He was admiring the impressive carvings around the great door in the west front, when a crash preceded a string of people traipsing in. Some were rubbing sleep from their eyes, clearly having just dragged themselves from their beds, while others had hands that were stained dark with the peaty blackness of the local soil, having already started their day’s labours. There were peasants wearing undyed homespun tunics, with bare arms burned brown by the sun; and there were merchants, in clothes of many colours with their tight-fitting gipons, flowing kirtles, and fashionable shoes.
Among them was a small, bustling character wearing the habit of a Dominican friar. He had black, greasy hair that was worn too long, and eyes so close together that the physician wondered whether either could see anything other than his nose. The priest spotted Bartholomew and strode purposefully towards him.
‘Are you visiting the city?’ he demanded without preamble. ‘Or are you a priory guest?’
‘The latter,’ replied Bartholomew, startled by the brusque enquiry.
‘Then you are the priory’s responsibility and none of mine,’ said the priest curtly. ‘You may attend my service, but you must behave yourself in a fitting manner.’
‘Behave myself?’ asked Bartholomew, bewildered. Had the shabbiness of his academic tabard, which should have been black but was more charcoal due to frequent washes, and the patches on his shirt made him appear more disreputable than he had imagined? He decided to invest in a set of new clothes as soon as he had enough money to do so.
The priest sighed impatiently. ‘Yes, behave: no swearing, no fighting and no spitting.’
‘I shall do my best,’ replied Bartholomew, wondering what kind of congregations the priest usually entertained with his morning masses.
‘I hope so,’ said the priest sternly. ‘My name is Father John Michel, and I am the chaplain of the parish of Holy Cross — this parish. I am about to conduct mass, so take your place among my congregation, if you want to stay.’
‘Here?’ asked Bartholomew, as the priest struggled into an alb and made for the rough altar at the end of the nave. ‘You plan to conduct a mass here, in the nave of the cathedral, while the monks are still singing prime in the chancel?’
‘They are a nuisance with all their warbling,’ agreed John, evidently believing that Bartholomew’s sympathies lay with the mass about to begin rather than the one already in progress. ‘Their strident voices tend to distract my parishioners from their devotions. Still, we do our best to drown them out.’
‘Why not use St Mary’s Church, on the village green?’ asked Bartholomew, intrigued by the curious arrangement the priest seemed to have with the priory. ‘Then you and the monks would not disturb each other.’
John gave a hearty sigh, and glared at Bartholomew in a way that suggested the physician should keep quiet if he did not know what he was talking about. ‘Because St Mary’s Church is in St Mary’s parish,’ he explained with painstaking slowness, as if Bartholomew were lacking in wits. ‘I am the priest of Holy Cross parish, and the nave of this cathedral is Holy Cross Church.’
‘I see,’ said Bartholomew. ‘I wondered why there was such a thick screen separating nave and chancel.’
‘You may have noticed that a new structure is being erected against the north wall of the cathedral,’ said John, gesturing vaguely to a spot where a half-finished building could be seen through the stained-glass windows. ‘When that is completed, it will be our parish church, and I shall be disturbed by the monks no longer. I wish the builders would hurry up, though: I complained to the Archbishop of Canterbury about the situation years ago, and the monks have still not finished my new church. It is the fault of that damned octagon.’

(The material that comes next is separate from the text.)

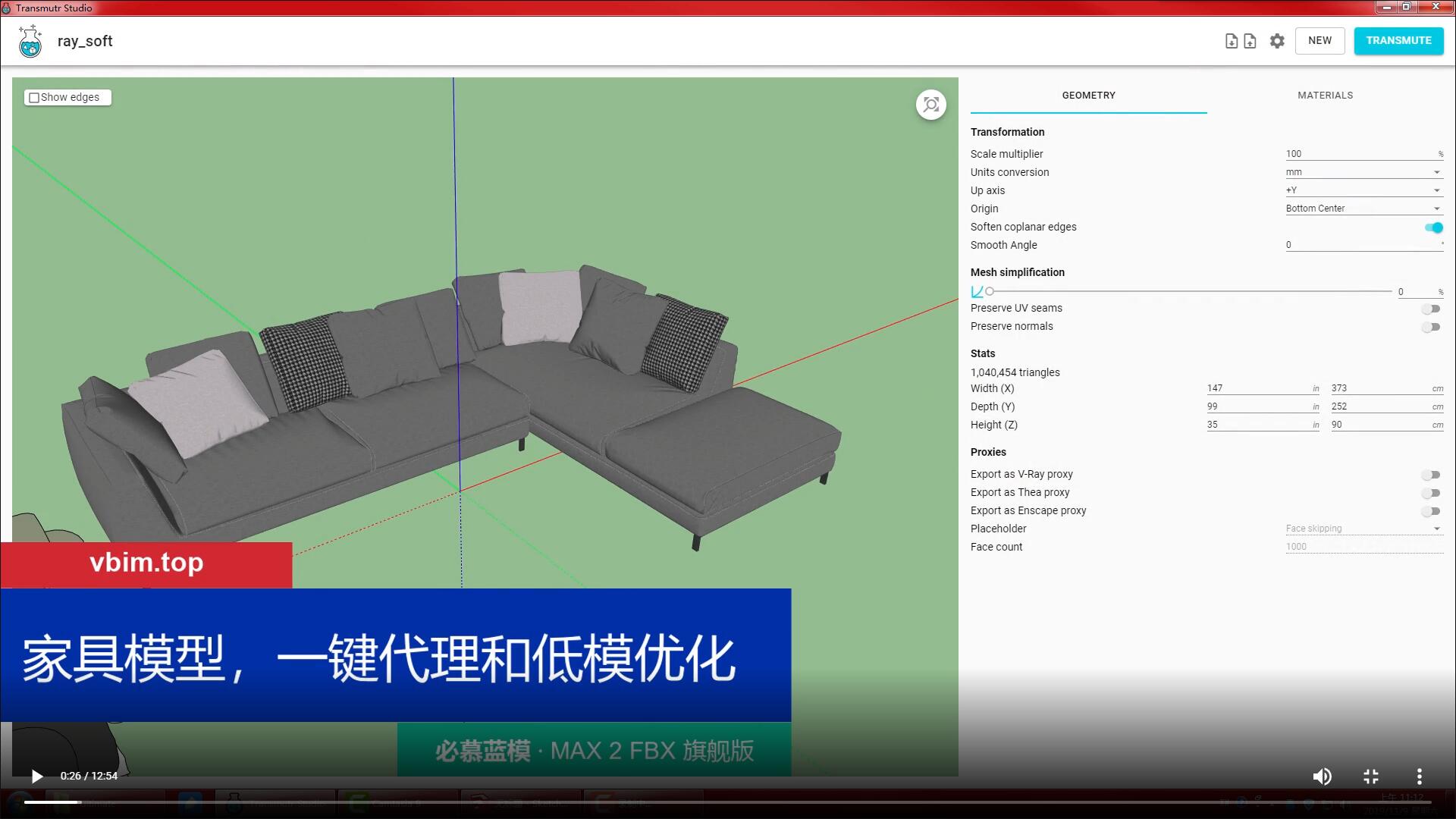The height and width of the screenshot is (819, 1456).
Task: Open the Units conversion dropdown
Action: click(1363, 172)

‘The cathedral’s new central tower?’ asked Bartholomew. ‘How can that be responsible for your church being unfinished?’
The patronising tone crept back into John’s voice. ‘Because the monks took the builders away from my church to raise that monstrosity instead. Then the Death came, and many masons died. It was all most inconvenient.’
‘Especially for the masons. I am sure most of them would have preferred to work on your church than to die of the plague.’
‘They were a lazy crowd, anyway,’ said John, apparently unaware of the irony in Bartholomew’s voice. ‘They would go to any lengths to avoid an honest day’s work. It would have been quicker for me to raise the damned thing myself. But I have a mass to conduct. Stand there, next to that pillar, and stay well away from those three men near the altar.’